> **Set task**: Duplicate the lines from the one with "You are a GUI" to the one with "Task: Open search with the magnifier icon", both included, with no changes.

> **Source material**:
○ ○ ○ ○

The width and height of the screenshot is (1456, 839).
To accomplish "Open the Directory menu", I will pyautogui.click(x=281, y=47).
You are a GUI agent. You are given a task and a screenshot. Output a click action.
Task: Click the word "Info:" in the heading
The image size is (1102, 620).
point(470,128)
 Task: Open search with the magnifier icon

○ ○ ○ ○

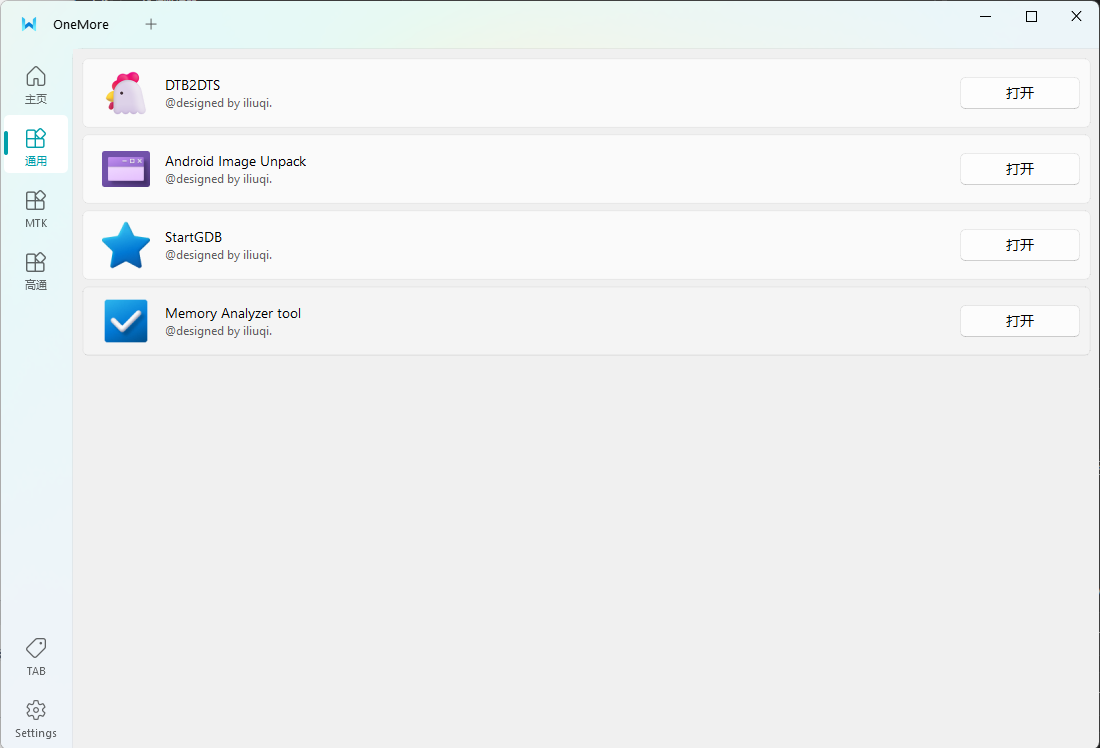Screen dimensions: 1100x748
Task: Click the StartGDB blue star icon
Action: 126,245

○ ○ ○ ○

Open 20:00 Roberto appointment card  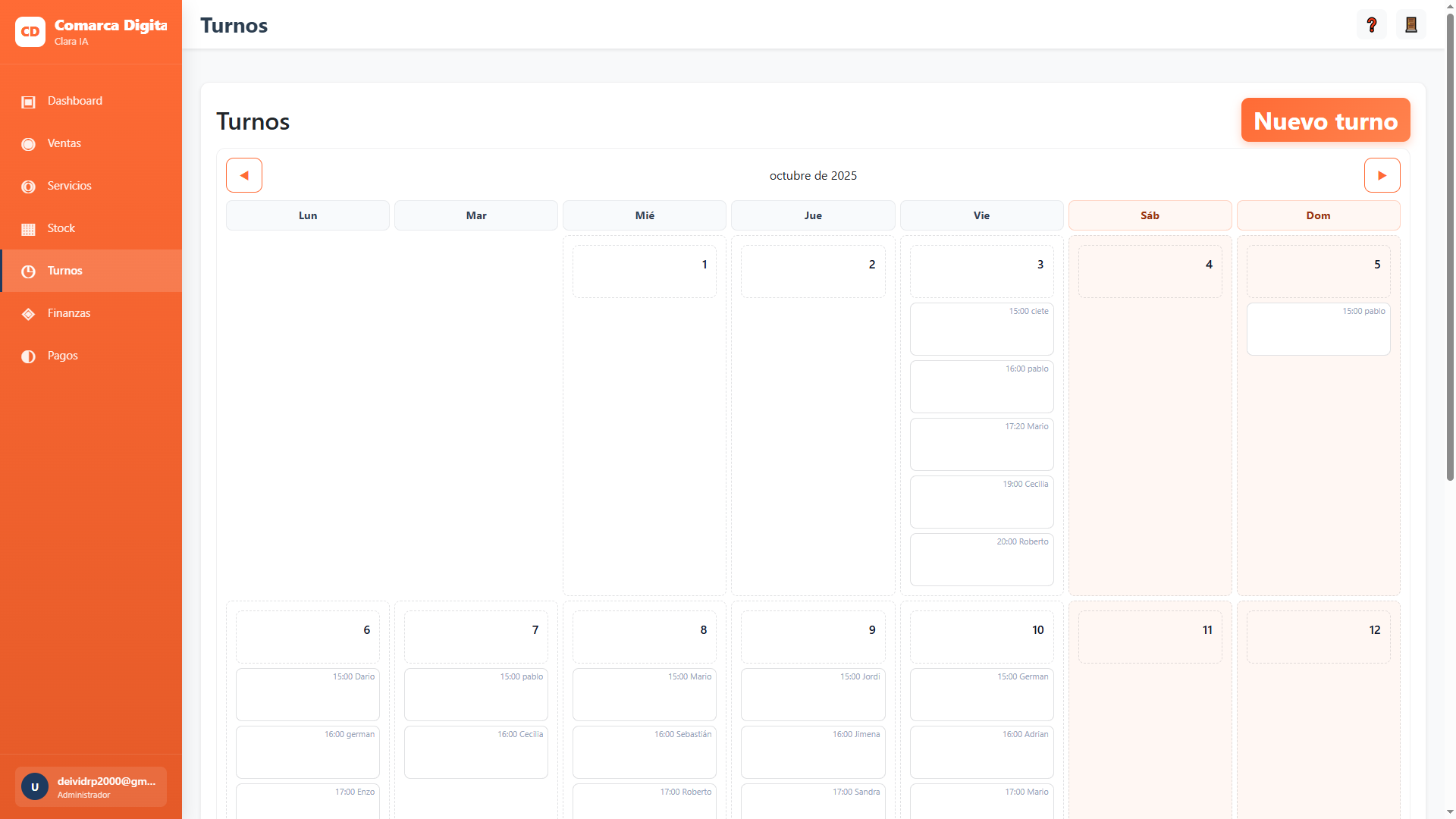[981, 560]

○ ○ ○ ○

> **Correct output**:
You are a GUI agent. You are given a task and a screenshot. Output a click action.
Task: Click the word "Info:" in the heading
The image size is (1102, 620).
point(470,128)
 Task: Open search with the magnifier icon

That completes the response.